Wednesday 10 March 2010

Get me one of those two wheeled horses


Today my copy of The Bicycle Diaries arrived with which, after dinner and a film, I put a record on and settled down with. Until the last couple of years I've always had a bike. I still technically do have a bike, it's just no longer in any form of working order and isn't likely to be ever again - I bought it secondhand from a friend of a friend at University nearly 10 years ago, so it had a good run. But recently I've been hankering after the freedom and brilliantly altered view of our surrounding environment a bike offers. It's been bubbling and gestating inside me to the point that, after reading the first few pages of the book I was tipped over the edge; I am going to start looking for a new bike. The first new* bike since my 11th Birthday.

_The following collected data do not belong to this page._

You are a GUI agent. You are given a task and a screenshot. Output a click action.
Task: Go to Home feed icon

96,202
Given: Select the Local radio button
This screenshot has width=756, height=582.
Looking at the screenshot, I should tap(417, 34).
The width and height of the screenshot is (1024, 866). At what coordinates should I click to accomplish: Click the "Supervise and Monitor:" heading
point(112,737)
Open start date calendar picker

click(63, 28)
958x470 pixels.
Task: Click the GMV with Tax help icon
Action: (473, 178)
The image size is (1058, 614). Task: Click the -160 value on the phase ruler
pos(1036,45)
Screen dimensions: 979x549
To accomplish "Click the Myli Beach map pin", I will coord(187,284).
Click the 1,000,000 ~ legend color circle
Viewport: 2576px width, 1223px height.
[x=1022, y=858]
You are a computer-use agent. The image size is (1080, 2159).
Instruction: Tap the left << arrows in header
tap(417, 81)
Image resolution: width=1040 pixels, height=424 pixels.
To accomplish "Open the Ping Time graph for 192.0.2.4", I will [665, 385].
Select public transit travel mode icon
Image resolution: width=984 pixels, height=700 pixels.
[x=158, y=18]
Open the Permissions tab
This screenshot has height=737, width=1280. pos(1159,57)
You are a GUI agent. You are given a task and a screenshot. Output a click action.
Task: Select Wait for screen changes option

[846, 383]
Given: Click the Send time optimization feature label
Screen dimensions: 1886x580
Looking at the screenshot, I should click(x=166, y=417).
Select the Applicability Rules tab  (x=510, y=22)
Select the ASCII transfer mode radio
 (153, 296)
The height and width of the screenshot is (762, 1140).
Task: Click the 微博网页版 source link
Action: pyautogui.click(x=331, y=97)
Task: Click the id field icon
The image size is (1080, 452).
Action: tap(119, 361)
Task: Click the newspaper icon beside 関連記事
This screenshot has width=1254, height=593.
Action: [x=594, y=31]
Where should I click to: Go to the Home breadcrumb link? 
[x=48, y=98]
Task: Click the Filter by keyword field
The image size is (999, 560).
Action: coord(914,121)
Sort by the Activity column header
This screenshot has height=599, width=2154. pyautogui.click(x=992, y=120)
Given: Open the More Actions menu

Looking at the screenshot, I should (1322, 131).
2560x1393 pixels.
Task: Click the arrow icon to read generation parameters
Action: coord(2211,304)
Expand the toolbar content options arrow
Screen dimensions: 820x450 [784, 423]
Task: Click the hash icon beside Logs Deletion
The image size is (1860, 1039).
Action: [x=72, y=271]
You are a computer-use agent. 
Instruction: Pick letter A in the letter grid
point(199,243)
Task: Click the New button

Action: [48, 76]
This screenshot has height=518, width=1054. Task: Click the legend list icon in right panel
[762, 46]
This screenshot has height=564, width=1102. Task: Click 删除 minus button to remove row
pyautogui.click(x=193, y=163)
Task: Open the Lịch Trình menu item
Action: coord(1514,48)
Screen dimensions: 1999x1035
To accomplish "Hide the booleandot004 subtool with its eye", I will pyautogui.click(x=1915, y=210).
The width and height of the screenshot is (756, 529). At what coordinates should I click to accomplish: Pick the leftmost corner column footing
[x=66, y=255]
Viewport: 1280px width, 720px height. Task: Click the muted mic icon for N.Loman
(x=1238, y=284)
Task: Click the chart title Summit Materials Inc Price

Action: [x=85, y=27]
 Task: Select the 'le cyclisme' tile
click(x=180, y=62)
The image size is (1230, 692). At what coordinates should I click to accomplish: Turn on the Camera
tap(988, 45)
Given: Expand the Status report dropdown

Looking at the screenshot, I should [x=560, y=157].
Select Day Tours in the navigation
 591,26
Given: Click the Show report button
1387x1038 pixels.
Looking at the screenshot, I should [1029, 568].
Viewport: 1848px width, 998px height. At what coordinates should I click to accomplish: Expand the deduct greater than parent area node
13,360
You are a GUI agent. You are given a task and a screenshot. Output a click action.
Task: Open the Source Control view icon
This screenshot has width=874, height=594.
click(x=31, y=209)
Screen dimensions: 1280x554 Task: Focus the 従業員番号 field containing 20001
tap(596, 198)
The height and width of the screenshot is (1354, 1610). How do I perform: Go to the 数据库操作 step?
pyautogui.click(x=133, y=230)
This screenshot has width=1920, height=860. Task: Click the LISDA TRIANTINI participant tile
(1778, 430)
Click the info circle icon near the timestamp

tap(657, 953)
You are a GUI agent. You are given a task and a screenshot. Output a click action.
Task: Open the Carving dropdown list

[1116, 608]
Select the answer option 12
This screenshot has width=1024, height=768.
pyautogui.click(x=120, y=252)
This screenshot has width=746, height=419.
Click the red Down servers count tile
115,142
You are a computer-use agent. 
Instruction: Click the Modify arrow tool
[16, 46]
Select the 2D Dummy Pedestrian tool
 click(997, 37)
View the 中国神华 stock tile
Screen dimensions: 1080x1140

In the book David Byrne has perfectly captured the wonderment cycling brings as he describes his experiences of cycling around many of the world's cities. I couldn't agree more. A bike gave me my first sense of true freedom when, as a young boy, I realised I could really start to explore the country roads and paths that surrounded the small town I lived in. It was at my own pace, under my own power and I could stop wherever and whenever I liked. Unlike driving cycling is almost always at a pace which allows the rider to take in their surroundings while still covering some serious ground. Like driving you are forced into a wonderful state where a section of brain is required to focus completely on the task at hand, working away at it almost automatically, which magically allows other parts of the brain to simultaneously wonder and create. It is a precious thing.

*Note: It probably will be secondhand!